Requirement:
Give again, word for word, every line below from the one that has "This screenshot has height=713, width=1168." through the one that has "You are a computer-use agent. 1332x1057", both included, and no others.

Records shown:
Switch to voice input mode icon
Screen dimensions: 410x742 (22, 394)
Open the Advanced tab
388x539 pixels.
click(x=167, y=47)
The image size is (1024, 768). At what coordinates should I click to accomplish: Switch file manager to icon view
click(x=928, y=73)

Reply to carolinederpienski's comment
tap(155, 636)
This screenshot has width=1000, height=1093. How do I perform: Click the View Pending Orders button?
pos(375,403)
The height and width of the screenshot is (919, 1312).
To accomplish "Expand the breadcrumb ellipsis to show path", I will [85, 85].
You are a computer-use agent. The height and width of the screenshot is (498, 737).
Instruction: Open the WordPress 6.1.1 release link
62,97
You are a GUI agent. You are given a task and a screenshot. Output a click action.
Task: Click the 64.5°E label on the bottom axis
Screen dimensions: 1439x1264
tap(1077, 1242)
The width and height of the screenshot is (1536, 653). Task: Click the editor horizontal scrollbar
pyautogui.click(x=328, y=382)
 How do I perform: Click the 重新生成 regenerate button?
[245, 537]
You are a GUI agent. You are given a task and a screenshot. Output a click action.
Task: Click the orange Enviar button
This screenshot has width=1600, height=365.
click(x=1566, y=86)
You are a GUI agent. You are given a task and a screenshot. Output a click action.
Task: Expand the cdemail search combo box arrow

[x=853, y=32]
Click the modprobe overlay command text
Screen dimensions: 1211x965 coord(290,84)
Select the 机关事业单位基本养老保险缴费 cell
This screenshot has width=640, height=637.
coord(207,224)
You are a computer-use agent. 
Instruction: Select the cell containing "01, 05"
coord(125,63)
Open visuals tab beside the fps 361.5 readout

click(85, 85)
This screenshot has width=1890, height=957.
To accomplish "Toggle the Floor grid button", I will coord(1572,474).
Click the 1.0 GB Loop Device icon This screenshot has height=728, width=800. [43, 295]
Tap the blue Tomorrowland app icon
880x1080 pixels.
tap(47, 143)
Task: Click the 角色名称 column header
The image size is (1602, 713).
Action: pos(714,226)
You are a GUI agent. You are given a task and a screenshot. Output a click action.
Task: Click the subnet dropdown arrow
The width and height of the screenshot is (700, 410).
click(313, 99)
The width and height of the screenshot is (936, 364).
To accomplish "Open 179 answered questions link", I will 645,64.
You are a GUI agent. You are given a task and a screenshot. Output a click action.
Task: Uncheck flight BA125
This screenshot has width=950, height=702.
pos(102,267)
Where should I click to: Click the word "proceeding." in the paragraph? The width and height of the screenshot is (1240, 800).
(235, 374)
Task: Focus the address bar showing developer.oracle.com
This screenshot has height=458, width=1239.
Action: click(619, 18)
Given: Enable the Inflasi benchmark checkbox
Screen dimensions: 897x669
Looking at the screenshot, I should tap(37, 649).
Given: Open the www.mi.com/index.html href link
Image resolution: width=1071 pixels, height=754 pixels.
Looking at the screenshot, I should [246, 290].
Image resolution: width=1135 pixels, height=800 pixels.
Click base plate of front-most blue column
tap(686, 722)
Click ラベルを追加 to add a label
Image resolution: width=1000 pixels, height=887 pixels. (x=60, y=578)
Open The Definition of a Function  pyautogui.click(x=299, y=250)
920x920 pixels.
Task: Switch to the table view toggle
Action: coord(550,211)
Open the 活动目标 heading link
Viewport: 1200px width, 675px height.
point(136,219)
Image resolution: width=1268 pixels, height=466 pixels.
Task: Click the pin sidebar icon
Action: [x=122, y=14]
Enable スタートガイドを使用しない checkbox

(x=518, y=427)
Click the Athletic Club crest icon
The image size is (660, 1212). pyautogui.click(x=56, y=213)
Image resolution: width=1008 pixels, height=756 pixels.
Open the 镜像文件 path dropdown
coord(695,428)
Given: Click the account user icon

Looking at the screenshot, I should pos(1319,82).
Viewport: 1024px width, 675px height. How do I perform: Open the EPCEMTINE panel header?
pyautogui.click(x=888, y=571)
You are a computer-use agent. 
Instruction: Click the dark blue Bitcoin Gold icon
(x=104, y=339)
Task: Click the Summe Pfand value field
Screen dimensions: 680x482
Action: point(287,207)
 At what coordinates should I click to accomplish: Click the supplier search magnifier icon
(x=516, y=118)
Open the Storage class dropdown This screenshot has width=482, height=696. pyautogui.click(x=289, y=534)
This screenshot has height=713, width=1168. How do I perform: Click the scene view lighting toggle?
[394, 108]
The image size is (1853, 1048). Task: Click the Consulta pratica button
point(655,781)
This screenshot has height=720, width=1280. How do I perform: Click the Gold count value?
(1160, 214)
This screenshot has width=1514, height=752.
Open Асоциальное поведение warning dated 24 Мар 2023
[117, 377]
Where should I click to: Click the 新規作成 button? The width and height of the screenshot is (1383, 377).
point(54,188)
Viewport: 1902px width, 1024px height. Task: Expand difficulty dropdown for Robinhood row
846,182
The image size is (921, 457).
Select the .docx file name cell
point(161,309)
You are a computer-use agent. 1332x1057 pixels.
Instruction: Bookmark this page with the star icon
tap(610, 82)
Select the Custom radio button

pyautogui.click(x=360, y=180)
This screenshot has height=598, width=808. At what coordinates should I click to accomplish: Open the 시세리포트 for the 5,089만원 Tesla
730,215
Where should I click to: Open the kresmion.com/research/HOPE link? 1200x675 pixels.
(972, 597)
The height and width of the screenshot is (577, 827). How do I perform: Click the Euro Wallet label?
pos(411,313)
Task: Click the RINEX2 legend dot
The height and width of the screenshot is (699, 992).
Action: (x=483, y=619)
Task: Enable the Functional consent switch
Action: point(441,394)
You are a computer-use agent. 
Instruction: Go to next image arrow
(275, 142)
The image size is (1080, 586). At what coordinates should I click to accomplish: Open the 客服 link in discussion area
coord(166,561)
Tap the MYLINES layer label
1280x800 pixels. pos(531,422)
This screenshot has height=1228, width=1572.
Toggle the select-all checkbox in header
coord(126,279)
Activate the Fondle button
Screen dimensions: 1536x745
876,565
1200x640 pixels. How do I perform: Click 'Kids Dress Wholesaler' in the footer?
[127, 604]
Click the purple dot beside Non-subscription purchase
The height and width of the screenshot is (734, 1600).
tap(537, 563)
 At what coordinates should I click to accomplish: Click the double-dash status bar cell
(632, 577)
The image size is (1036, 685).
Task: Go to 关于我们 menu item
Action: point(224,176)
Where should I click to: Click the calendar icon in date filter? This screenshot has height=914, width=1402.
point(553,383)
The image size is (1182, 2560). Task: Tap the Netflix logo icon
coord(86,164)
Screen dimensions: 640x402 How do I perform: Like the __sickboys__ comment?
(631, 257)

Task result:
This screenshot has height=713, width=1168. How do I perform: Click the scene view lighting toggle?
[394, 108]
The image size is (1853, 1048). Task: Click the Consulta pratica button
point(655,781)
This screenshot has height=720, width=1280. How do I perform: Click the Gold count value?
(1160, 214)
This screenshot has width=1514, height=752.
Open Асоциальное поведение warning dated 24 Мар 2023
[117, 377]
Where should I click to: Click the 新規作成 button? The width and height of the screenshot is (1383, 377).
point(54,188)
Viewport: 1902px width, 1024px height. Task: Expand difficulty dropdown for Robinhood row
846,182
The image size is (921, 457).
Select the .docx file name cell
point(161,309)
You are a computer-use agent. 1332x1057 pixels.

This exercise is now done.